__Exercise instructions__:
1. Answer these questions from the article about Peter Wright's meal deliveries:
(a) Which two teammates volunteered alongside Wright?
(b) According to Wright, what is Metricon Stadium currently being used as?
(c) What degree is Wright studying while playing football?
2. Reproduce the part of the article about Peter Wright's meal deliveries that opens with the words "The Suns' star" and closes with "of any situation.".
3. In the article about Peter Wright's meal deliveries, why does Wright call Metricon Stadium an obvious choice for its current use?

__Passage shown__:
It wasn't how Peter Wright imagined he would be pulling up to the car park at Metricon Stadium on a sunny afternoon in autumn.
The rangy and athletic 6-foot-8 big man would normally be arriving at the Suns' home ground to prepare to battle for four points.
But like just about every league around the world, the AFL has been halted due to the ongoing threat to public safety posed by COVID-19, meaning players, administrators and staff are all left with ample time on their hands as they anxiously await news about if and when the 2020 season will continue.
And between home weights sessions and bike rides while trying to stay fit, Wright -- along with teammates Touk Miller and Lachie Weller -- volunteered their time to go back to their place of work to help deliver meals to those most vulnerable to the virus.
The Suns' star said while bizarre, it was "definitely" humbling to turn up to his workplace with an eye on a bigger picture.
"It's a very different world to what it was a couple of months ago," Wright told ESPN. "It's not what I was entertaining doing [with my days during the footy season], delivering some meals around town, but I guess you have to adapt and make the best of any situation.
"Metricon Stadium is being used as a distribution centre. I think it's primarily for meals, there's a lot of empty space so it's an obvious choice. People can also order the meals online and come and pick them up without contact."
Wright and Miller -- normally a handy one-two combo around the stoppages -- were instead paired up to deliver meals to isolated elderly Suns members, some of whom hadn't spoken in person with other people for weeks.
"A couple of the boys and I turned up to the club and loaded up the cars with a few meals for some people who are having a hard time. We were given some addresses, protective gear and protocols and it was just delivering meals to a few of our elderly members, who are obviously at a greater risk [of contracting the coronavirus]," Wright said.
"So we just drove out to their houses from the stadium, and left meals on their front step and had a few nice conversations with them about what they've been up to in isolation.
"I think they were pretty excited, I mean we rocked up in full Suns gear, so it was just nice for them and us to have a conversation with someone new. As I said, everyone knows the elderly are more at risk, and they wouldn't have left the house at all."
Aside from being able to give back to the Gold Coast community, Wright saw the opportunity to get out of the house and to something different to his everyday life. He told ESPN the club had emphasised staying sharp mentally as well as physically during the time off.
"[Getting out of the house] was one of the drawcards, for sure," he said. "I saw it as an opportunity - I thought it would be great to get out and help a few of our members along the way, so it ticked a few boxes - sometimes you can go a bit crazy just being at home all the time, so seeing some new faces was nice."
The big man added that many of the club's younger players had turned to education, with Wright balancing footy with a construction management degree.
"Something the club has spoken to us about a lot is just making sure we're keeping our minds occupied - trying to find way to occupy yourself and grow," he said.
"Things like uni - some boys have taken up an extra subject, and something I'm mindful of is trying to develop in some way every day and not get bored."

Saved entries:
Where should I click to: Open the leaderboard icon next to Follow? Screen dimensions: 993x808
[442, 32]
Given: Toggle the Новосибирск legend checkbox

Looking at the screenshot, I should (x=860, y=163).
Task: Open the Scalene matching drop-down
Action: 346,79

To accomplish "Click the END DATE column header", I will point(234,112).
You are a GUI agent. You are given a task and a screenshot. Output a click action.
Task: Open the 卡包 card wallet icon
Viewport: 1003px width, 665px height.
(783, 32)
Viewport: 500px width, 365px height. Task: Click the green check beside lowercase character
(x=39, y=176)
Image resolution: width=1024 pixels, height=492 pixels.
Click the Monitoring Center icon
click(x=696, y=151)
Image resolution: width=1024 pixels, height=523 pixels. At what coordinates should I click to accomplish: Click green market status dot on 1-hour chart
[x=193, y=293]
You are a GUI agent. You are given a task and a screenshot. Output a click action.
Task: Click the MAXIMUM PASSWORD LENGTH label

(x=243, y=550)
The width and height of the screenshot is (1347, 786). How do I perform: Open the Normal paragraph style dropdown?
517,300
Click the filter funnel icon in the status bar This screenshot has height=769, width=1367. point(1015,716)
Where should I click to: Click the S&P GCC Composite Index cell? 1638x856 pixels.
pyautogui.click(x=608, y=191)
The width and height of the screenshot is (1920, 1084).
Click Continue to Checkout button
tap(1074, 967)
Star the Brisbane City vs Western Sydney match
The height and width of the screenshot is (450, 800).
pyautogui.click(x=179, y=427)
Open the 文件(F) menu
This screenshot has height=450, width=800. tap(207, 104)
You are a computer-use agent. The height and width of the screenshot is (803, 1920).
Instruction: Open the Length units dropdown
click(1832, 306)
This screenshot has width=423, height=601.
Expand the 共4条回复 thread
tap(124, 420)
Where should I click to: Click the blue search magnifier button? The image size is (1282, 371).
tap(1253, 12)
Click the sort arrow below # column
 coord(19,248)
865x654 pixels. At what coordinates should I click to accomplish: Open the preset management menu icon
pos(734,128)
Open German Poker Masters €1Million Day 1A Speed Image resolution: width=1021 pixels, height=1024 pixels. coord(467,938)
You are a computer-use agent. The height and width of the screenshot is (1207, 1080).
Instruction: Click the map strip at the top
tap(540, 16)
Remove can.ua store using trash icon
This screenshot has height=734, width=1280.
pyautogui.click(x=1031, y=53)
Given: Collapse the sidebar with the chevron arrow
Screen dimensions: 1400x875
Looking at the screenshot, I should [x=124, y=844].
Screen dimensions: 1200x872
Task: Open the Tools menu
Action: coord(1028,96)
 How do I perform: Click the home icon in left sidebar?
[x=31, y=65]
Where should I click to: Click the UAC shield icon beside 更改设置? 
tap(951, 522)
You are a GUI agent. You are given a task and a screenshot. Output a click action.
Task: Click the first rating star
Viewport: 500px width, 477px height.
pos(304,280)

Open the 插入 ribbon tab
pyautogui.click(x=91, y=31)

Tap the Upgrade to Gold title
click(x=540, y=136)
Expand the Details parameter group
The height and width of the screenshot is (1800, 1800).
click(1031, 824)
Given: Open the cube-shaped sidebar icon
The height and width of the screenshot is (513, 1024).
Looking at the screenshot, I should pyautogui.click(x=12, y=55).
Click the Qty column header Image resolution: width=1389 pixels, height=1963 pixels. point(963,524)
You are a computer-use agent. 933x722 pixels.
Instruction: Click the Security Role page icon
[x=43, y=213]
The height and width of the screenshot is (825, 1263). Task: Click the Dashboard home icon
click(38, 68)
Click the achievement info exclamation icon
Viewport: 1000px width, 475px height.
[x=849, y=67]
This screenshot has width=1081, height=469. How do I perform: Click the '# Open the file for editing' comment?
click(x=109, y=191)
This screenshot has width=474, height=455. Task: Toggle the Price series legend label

__Written answers__:
1.
(a) Touk Miller and Lachie Weller
(b) A distribution centre
(c) A construction management degree

2.
The Suns' star said while bizarre, it was "definitely" humbling to turn up to his workplace with an eye on a bigger picture.
"It's a very different world to what it was a couple of months ago," Wright told ESPN. "It's not what I was entertaining doing [with my days during the footy season], delivering some meals around town, but I guess you have to adapt and make the best of any situation.

3. Wright says the stadium is being used as a distribution centre, mainly for meals. Because it has a lot of empty space, he considers it an obvious choice.